Nederlandse gemeenten en provincies maken de komende zeven jaar kans op 1,2 tot 1,4 miljard euro uit Brussel. De grote uitdaging is hoe die EU-gelden binnen te hengelen. Inzetten op kennis en schone energie vergroot de kans op de kleiner geworden jackpot. Voor enkele gouden tips: lees verder.

In 2014 start een nieuwe Europese sub­sidieperiode. Die loopt tot 2020. Vergeleken met de nu nog lopende subsidie­periode is er voor Nederlandse gemeenten en provincies aanzienlijk minder te halen. Voor de periode 2007-2013 kon Nederland wat betreft de zogeheten cohesiefondsen (ESF, EFRO en Inttereg) een beroep doen op 1,9 miljard euro. Voor de volgend jaar aan te breken ronde is dat budget teruggebracht tot een bedrag tussen 1,25 tot 1,4 miljard euro. Althans, dat is wat er ‘rondzingt’ aan getallen.

Dat het fors minder is dan de vorige subsidieperiode, geeft Lambert van Nistelrooij, rapporteur en hoofdonderhandelaar voor de herziening van vijf EU-fondsen, grif toe. Toch mogen de gemeenten en provincies volgens de Europarlementariër van CDA-huize in de handjes knijpen met wat er na 1 januari op de plank ligt. Veel had het niet gescheeld of er had namelijk helemaal niets meer gelegen. Het Nederlandse kabinet wil(de) namelijk het allerliefst van de structuurfondsen af, met uitzondering van dat van de grensoverschrijdende samenwerking.

‘In eerste aanleg was het de vraag of Europa nog wel door zou gaan met subsidiefondsen zoals die er in de periode 2007–2014 waren. Een midterm-review was voorzien, maar daar kwam niets van terecht. Wel kwam er een zogeheten non-paper met daarin de boodschap: stoppen met decentrale fondsen, inzetten op themafondsen’, zegt hij.
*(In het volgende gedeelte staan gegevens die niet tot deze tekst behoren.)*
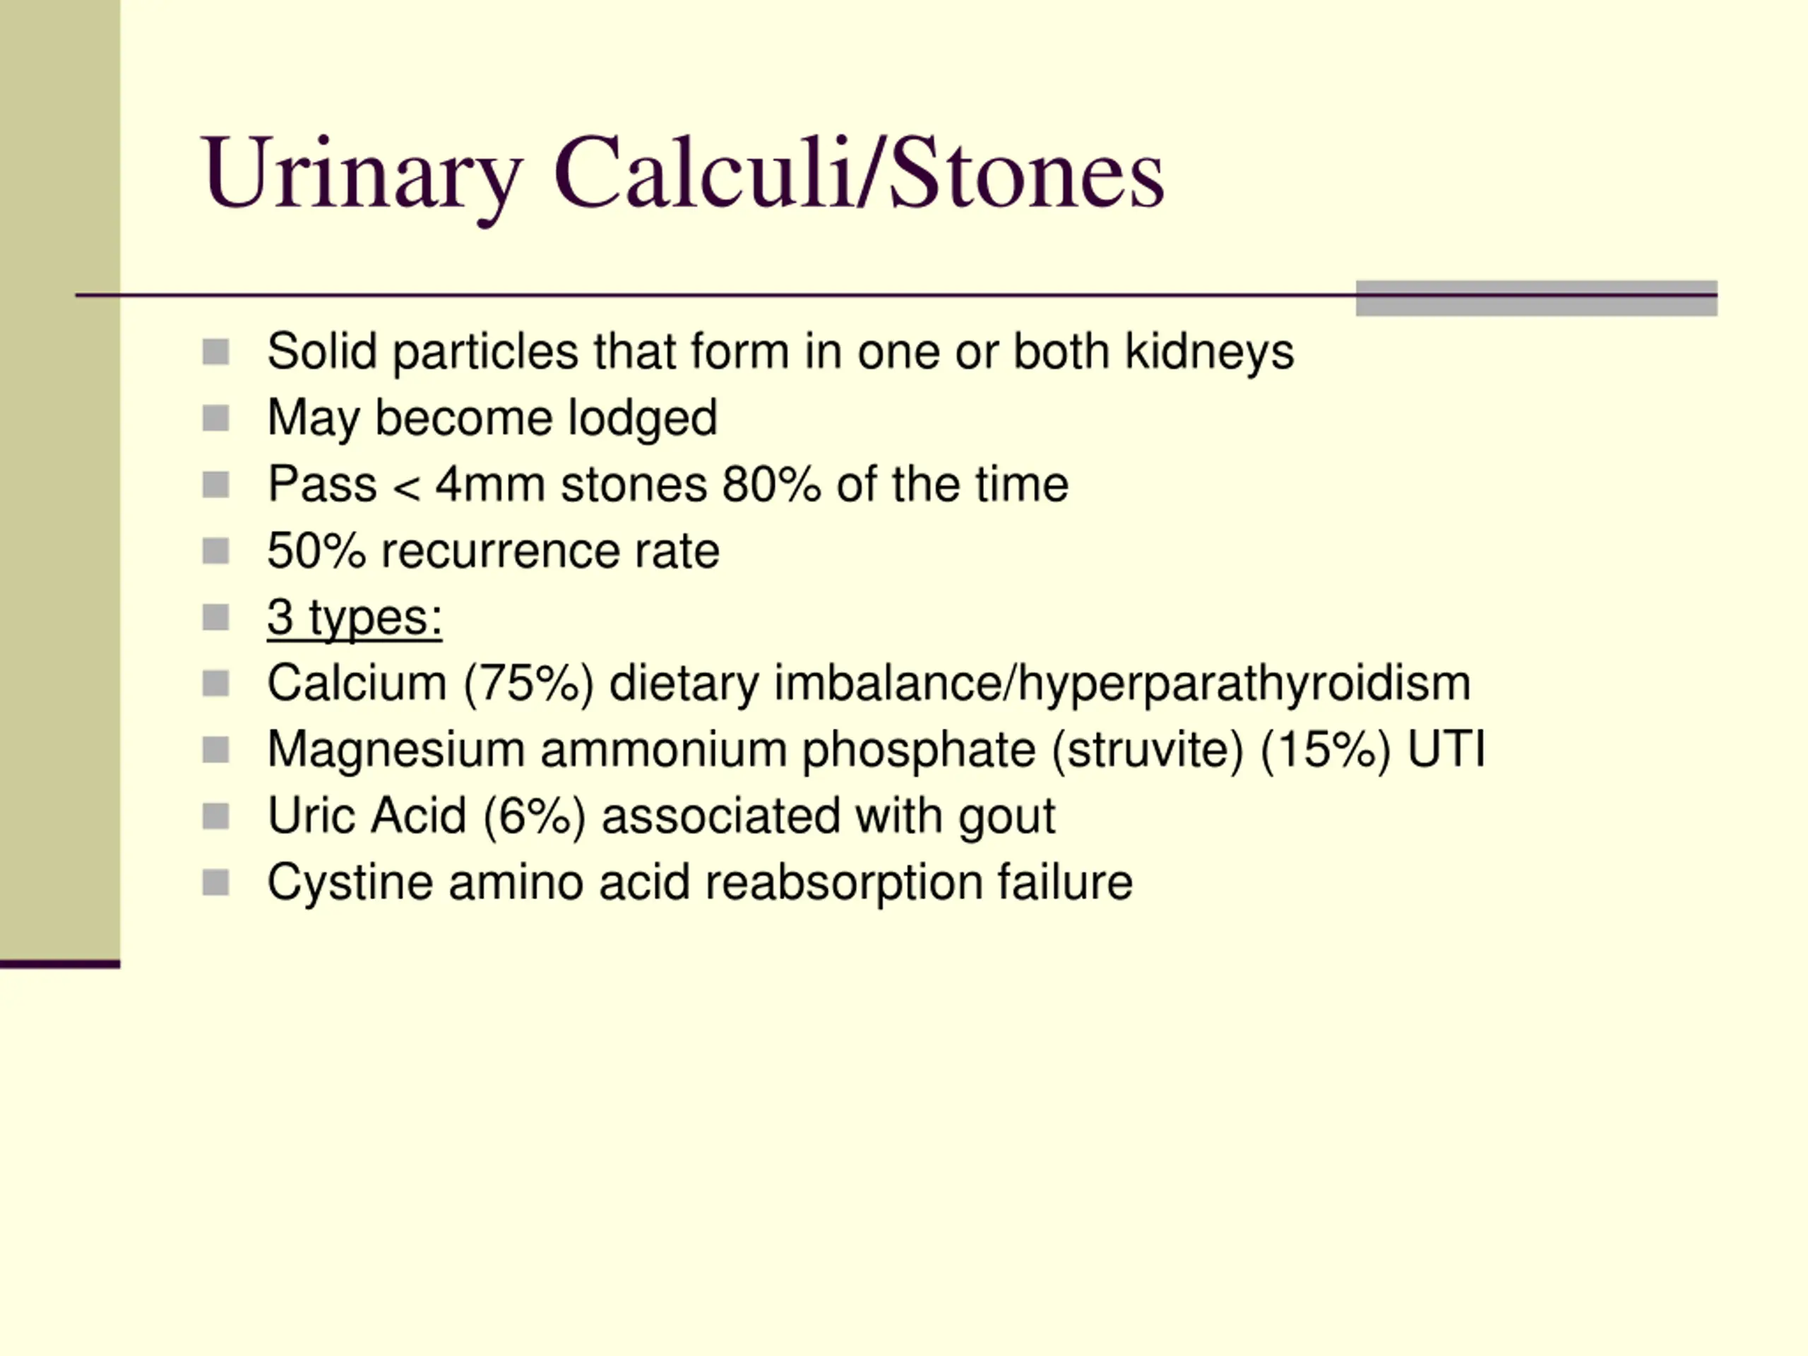1808x1356 pixels.
Task: Click the slide title Urinary Calculi/Stones
Action: point(682,175)
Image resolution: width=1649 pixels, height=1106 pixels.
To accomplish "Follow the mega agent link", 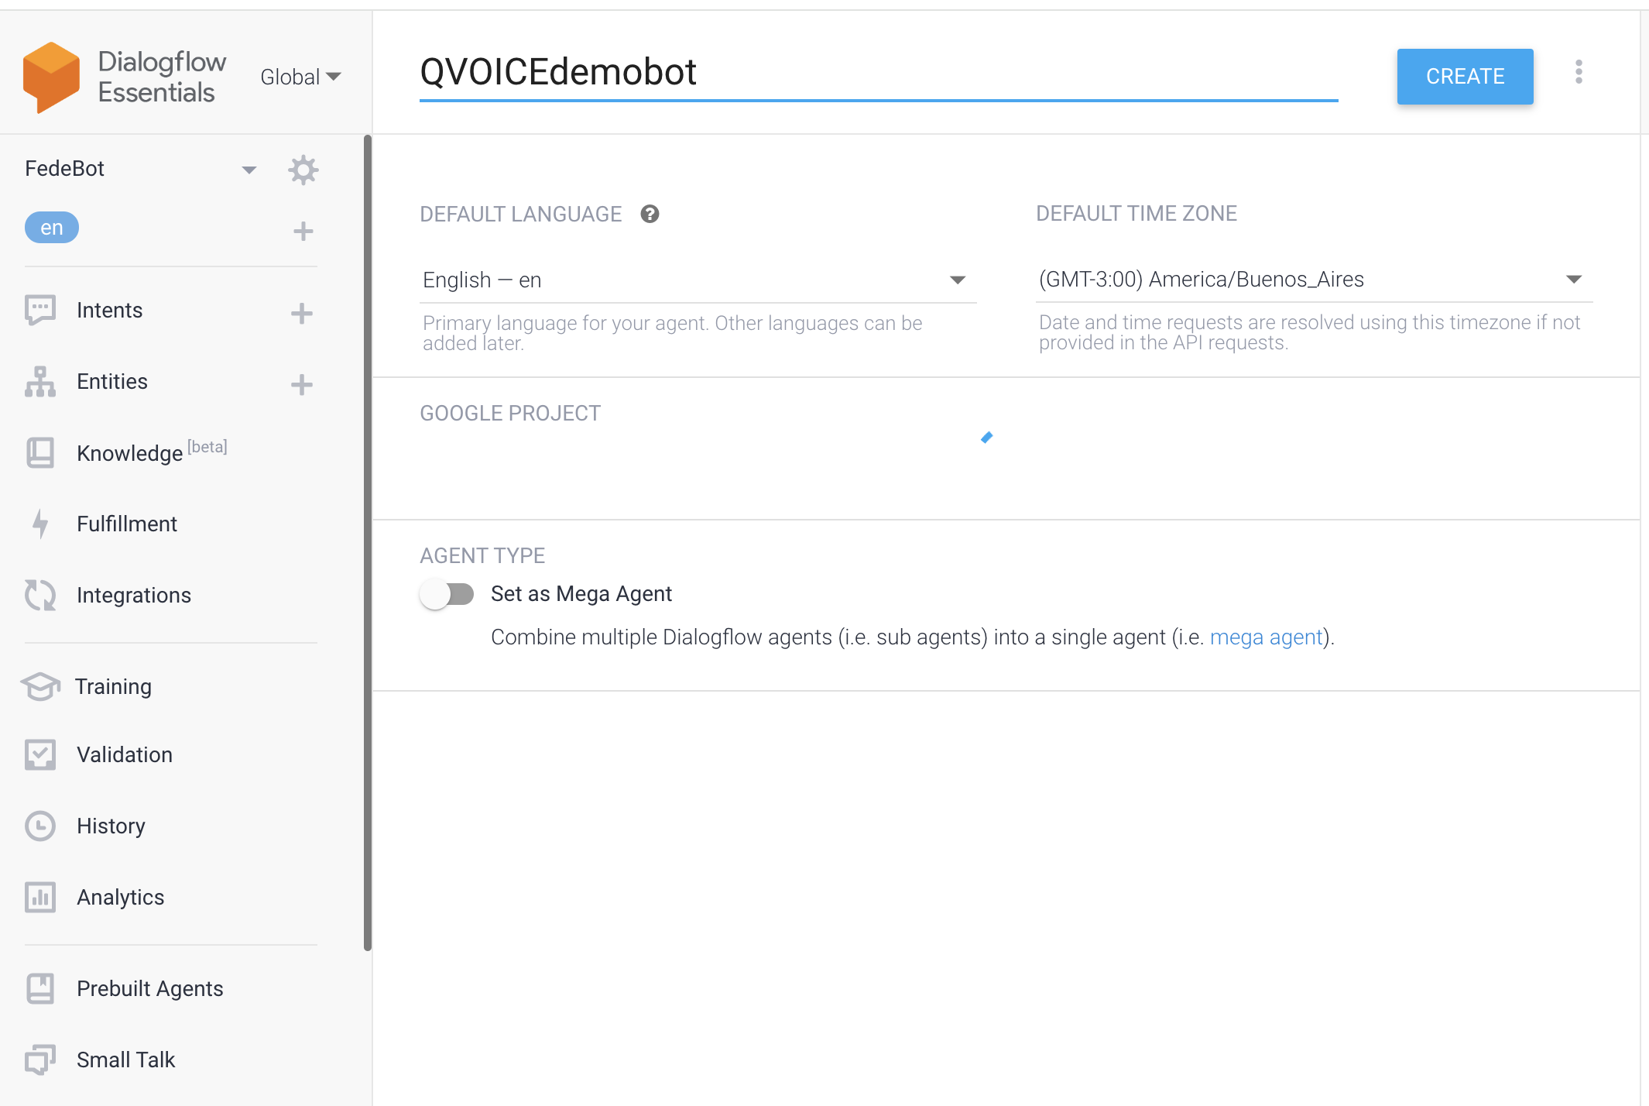I will (1266, 637).
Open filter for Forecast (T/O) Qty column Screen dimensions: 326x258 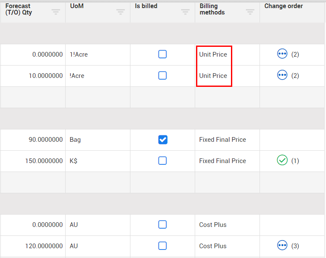pos(56,12)
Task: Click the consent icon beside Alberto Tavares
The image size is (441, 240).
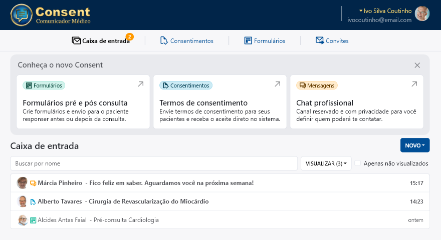Action: (x=33, y=202)
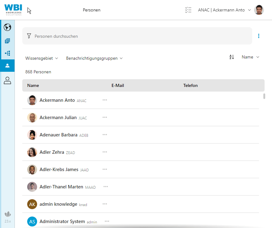Click the highlighted Personen sidebar icon
This screenshot has height=228, width=272.
click(x=7, y=66)

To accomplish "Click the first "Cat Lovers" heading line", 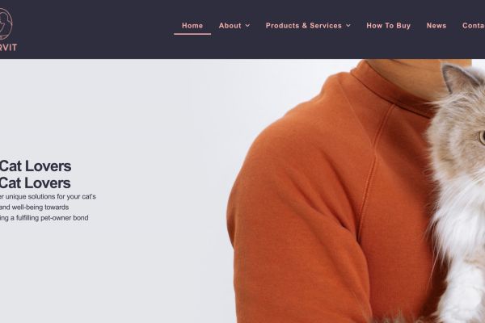I will pos(36,166).
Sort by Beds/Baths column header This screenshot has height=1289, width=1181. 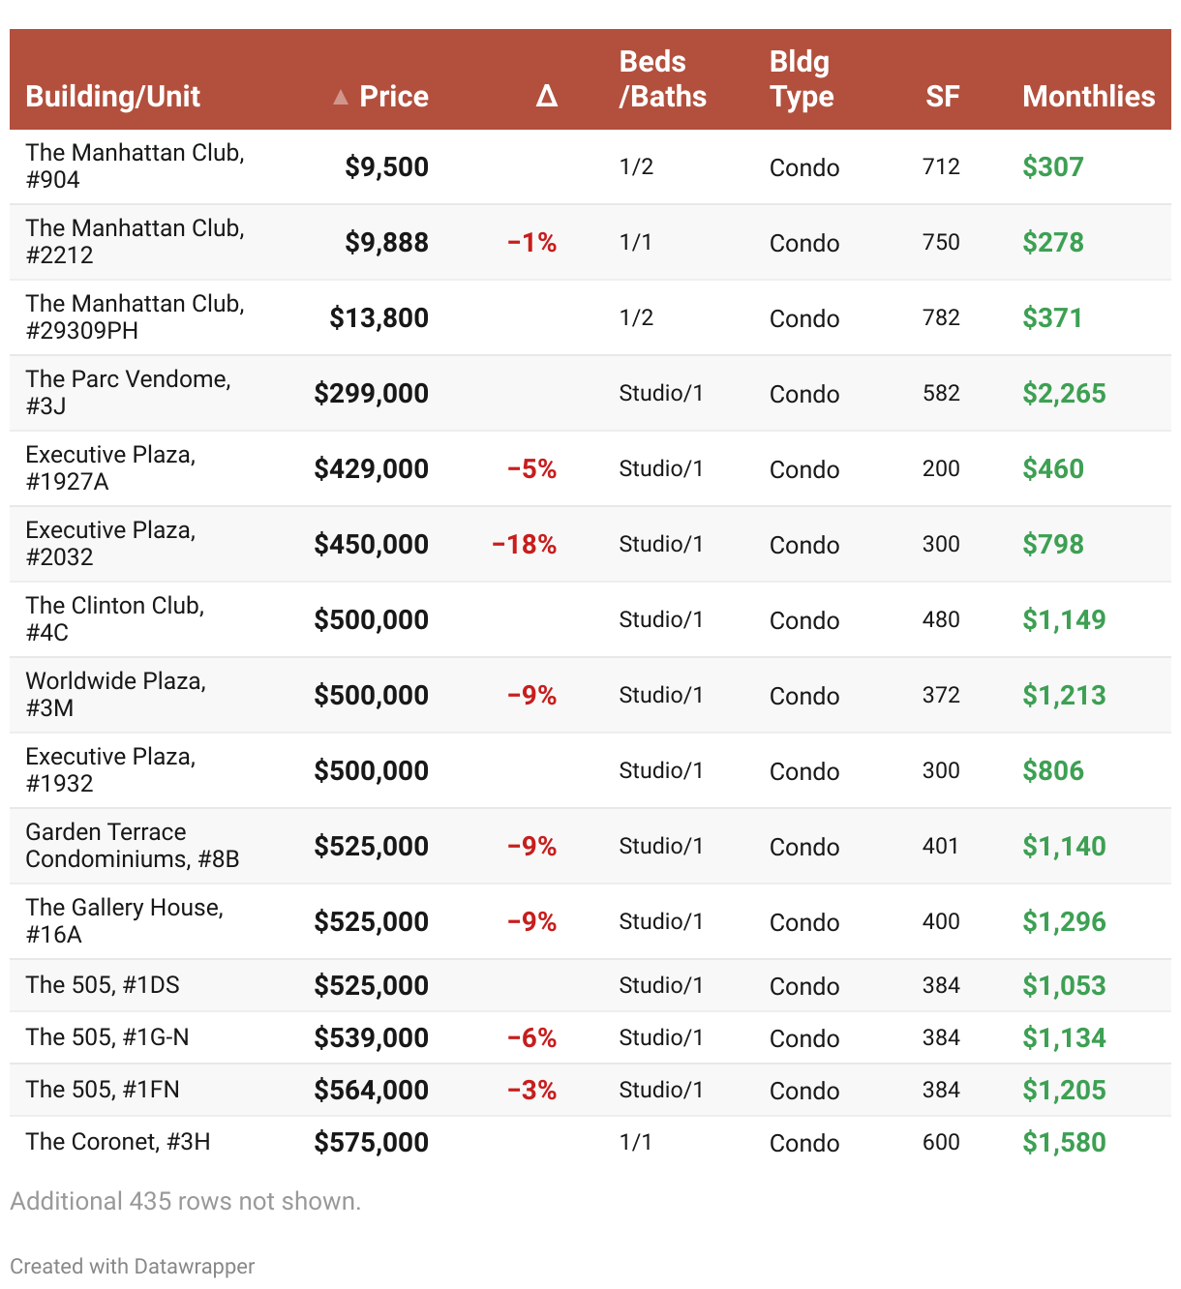click(662, 79)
Het Brusselse ongemak over de besteding van het geld uit de structuurfondsen kan Van Nistelrooij maar al te goed plaatsen. ‘Vroeger moest EU-geld uit die fondsen terug naar Europa als het niet was uitgegeven. Dus krijg je Portugese toestanden: veel snelwegen die van niks naar nergens gaan. Serieus, Portugal heeft daardoor nu 60 procent meer snelwegen per hoofd van de bevolking dan Duitsland. Verschil is dat er vrijwel geen auto op die Portugese tolwegen rijdt’, zegt hij. In Spanje is het overigens niet veel anders.

Genoegen
De lobby van Van Nistelrooij (oud-gedeputeerde van Brabant) en de decentrale overheden is de afgelopen jaren in hoofdzaak gericht geweest op het behoud van de structuurfondsen. Tot hun grote genoegen konden ze vaststellen dat de EU-commissarissen in hun wijsheid uiteindelijk besloten de huidige fondsen maar aan de thema’s van de nieuwe EU-agenda Horizon2020 te rijgen: slim, duurzaam en werkgelegenheid. De huidige structuurfondsen met hun nadruk op investeringen in harde infrastructuur (beton), zijn omgebouwd ten gunste van onderzoek, innovatie en opleiding. Het doel: de transitie van de Europese economie tot een concurrerende en groene markteconomie.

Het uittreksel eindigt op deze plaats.